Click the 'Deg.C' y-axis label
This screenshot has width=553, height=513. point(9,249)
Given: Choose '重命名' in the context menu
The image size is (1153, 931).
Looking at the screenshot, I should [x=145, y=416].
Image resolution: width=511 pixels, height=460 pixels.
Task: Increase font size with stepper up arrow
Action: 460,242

• TASK TO COMPLETE
Write all of the records out exactly, including every line.

• PROBLEM SOLUTION
Click the 'Deg.C' y-axis label
This screenshot has width=553, height=513. point(9,249)
Given: Choose '重命名' in the context menu
The image size is (1153, 931).
Looking at the screenshot, I should [x=145, y=416].
Image resolution: width=511 pixels, height=460 pixels.
Task: Increase font size with stepper up arrow
Action: 460,242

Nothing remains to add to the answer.